In the act of serving our country, I have had the opportunity to experience this human condition in so many parts of the world. Whether in discussing the drama of Vaclav Havel in Wenceslas Square on the day that Czechoslovakia became two countries, to talking a New Orleanian survivor of Hurricane Katrina into leaving her decrepit, toxic home before it fell down upon her, to waking up the day after my vehicle was hit by a roadside bomb in the valleys of ancient Mesopotamia to see the gentle, omniscient elegance of the Euphrates River as she flowed past me and all other concerns, the persistence of the human drive to bring a change for the good, to create excellence or to fall into the pit of destruction, I have observed, are seeds within each of us.
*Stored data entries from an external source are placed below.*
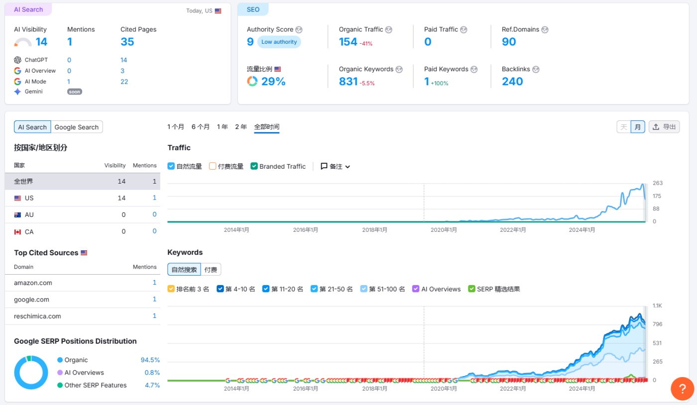Click the info icon next to Organic Traffic
Viewport: 697px width, 405px height.
click(389, 30)
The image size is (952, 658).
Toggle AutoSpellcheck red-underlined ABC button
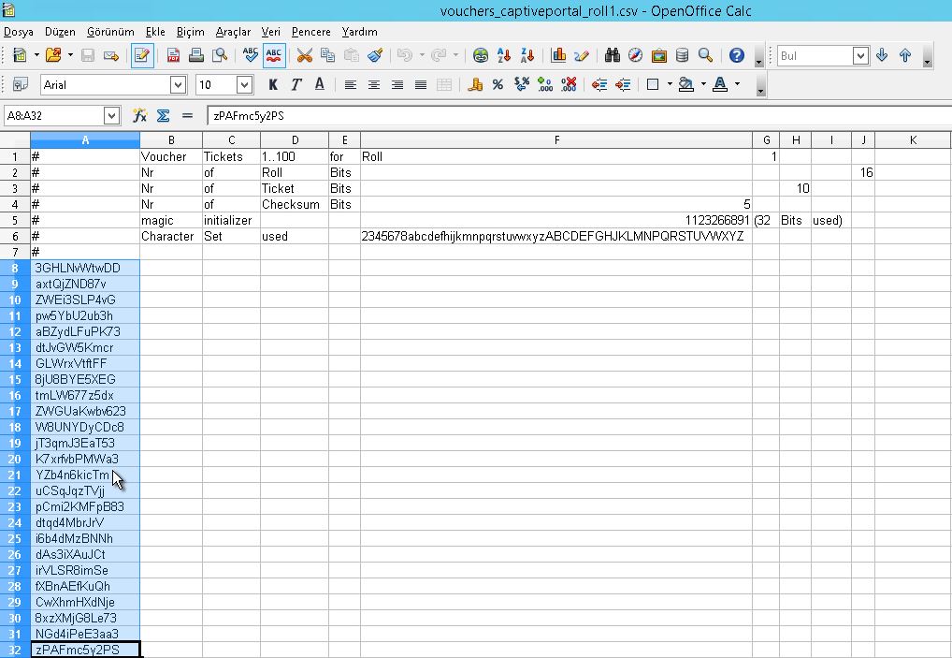point(274,55)
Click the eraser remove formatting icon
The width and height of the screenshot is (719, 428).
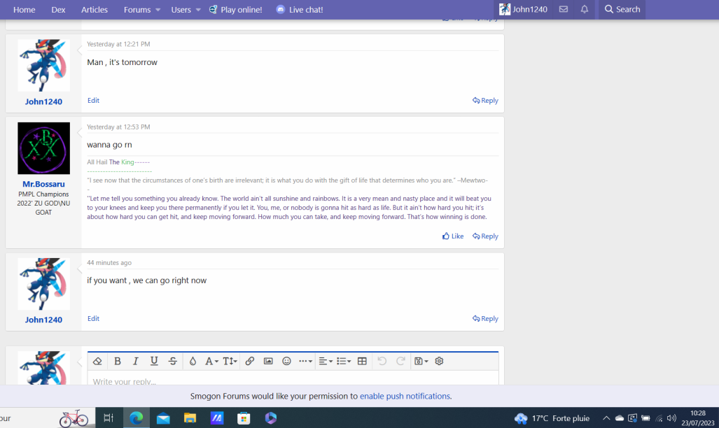(x=97, y=362)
The chaos and horror reigning down daily on the people of Iraq are also paralleled by the persistence of hope and the gracious offering of hospitality, food, communion and assistance from a people who live every day hoping and believing in a better world for themselves and their children. Inshallah!

The poppy fields of Kandahar once offered a dream of Xanadu to the mind of Coleridge, yet now are the scourge of addiction and corruption in the narcotic greed that now drives the exhaustive cultivation of a beautiful flower in the ancient lands I commence my journey toward tomorrow.

So how does any of this affect you at your commencement? I ask you to be an active participant in the evolving human condition that surrounds you across the globe and in your apartment, in your hometown and in the capitals of our nations.

You will have the ability to see situations before you for what they are. So get to it.


So I think it went extremely well and from the thank yous and the bombastic but sincere words like, "That was the best speechI I have ever heard" I received from so many of the graduates, I am sure that I had made an impact.

Now, I have returned to Camp Shelby, only to find out that I am not flying tomorrow as was initially planned but that I will be here for at least another week.

While that is frustrating news, it is hardly terrible as it will enable me to catch up on some overdue work and get back onto a running program. I need it.

-out here

Sunday, June 11, 2006

Leave

I just got back from leave with my family. It was wonderful. I am blessed to have the support of a great network of friends and family. It was truly a great time. I have now returned to Camp Shelby, Mississippi for the last of my certification before I depart. It is gruelling coming back here when my peers are already serving in country and making a difference.

I am glad to be part of this task force and know that we are going to make an extraordinary difference.